Now we have space: interval = max_value_at_depth - 0 - 1. Check the strategy at depth 3:

  • If strategies[3] = true (boundary+): result[3] = 0 + random(1, min(BOUNDARY, interval))
  • If strategies[3] = false (boundary-): result[3] = max_value_at_depth - random(1, min(BOUNDARY, interval))

Return [1,2,52,chosen_value].

The "Borrowing" (Borrow Flag)

When there's no space at depth 2 (q_val - p_val = 1), we set borrow_flag = true. This affects how we interpret missing digits in the next level:

  • Without borrow flag: missing digit in q becomes 0
  • With borrow flag: missing digit in q becomes max_value_at_depth

Why? Because when we couldn't fit at depth 2, we're now looking for space between:

  • [1,2,52,0...] (p extended)
  • [1,2,52,max_value...] (q "borrowed down")

Continued fraction borrowing direction: Since our array represents continued fraction numerators from most significant to least significant, we're borrowing from the more significant position (earlier in the array at depth 2) to create space at the less significant position (later in the array at depth 3).

This is like decimal borrowing, but in reverse array order: when looking between 1252 and 1253, we actually search between 1252 and 1252.999... The borrow flag tells us we're in this "borrowed" state where the more significant digit has lent capacity to the less significant position.

Edge Cases

Adjacent values: Handled by extending to the next depth.
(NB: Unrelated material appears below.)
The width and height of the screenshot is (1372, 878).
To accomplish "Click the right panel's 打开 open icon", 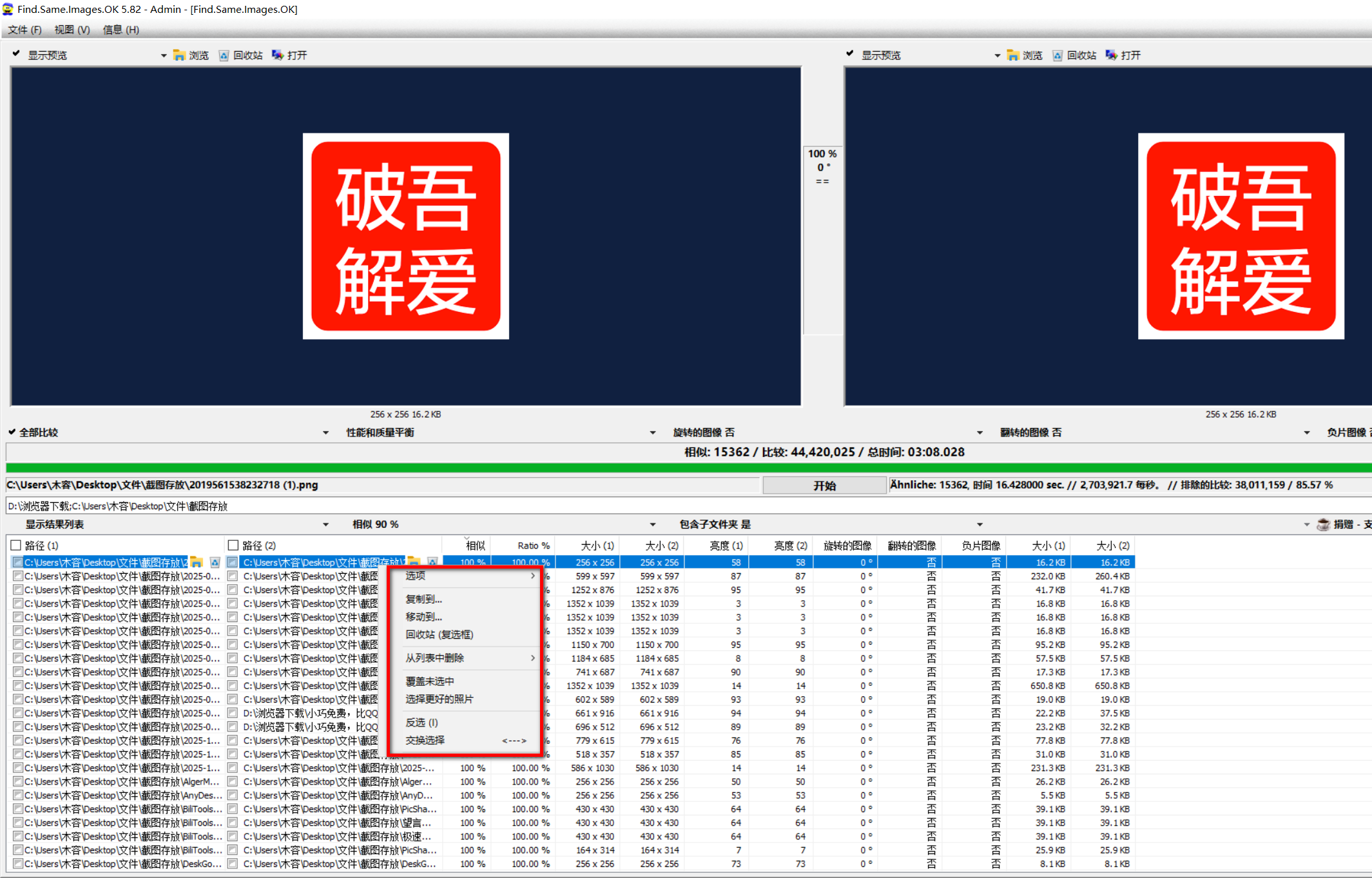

Maximum values: If p[depth] is already at max, extending still works because the next depth has way more capacity.

Empty inputs: p = [] becomes [0], q = [] becomes [max_at_depth_0].

Why "Continued Fraction"?

Each digit position has a different base (64¹, 64², 64³, ...), and you're doing arithmetic across these variable-capacity positions. This is the defining characteristic of continued fractions and mixed-radix systems.

The tree visualization is just a way to think about it, but fundamentally you're doing arithmetic in a number system where carrying/borrowing happens between positions with different capacities.

Implementation Details

The actual code builds the result vector directly as it traverses both identifiers simultaneously. Key implementation points:

  • Pre-allocated result: We know the maximum depth upfront: max(p.len(), q.len()) + 1
  • Strategy persistence: Each depth has a persistent random strategy (boundary+ or boundary-) stored in self.strategies
  • Borrow flag mechanics: When q_val - p_val = 1, we subtract one from the q_val and set borrow_flag for the next level (which is same as taking p_val)
  • Boundary limiting: Use min(BOUNDARY, interval) to limit random selection and improve distribution

The strategy selection prevents clustering and ensures good distribution of identifiers over time.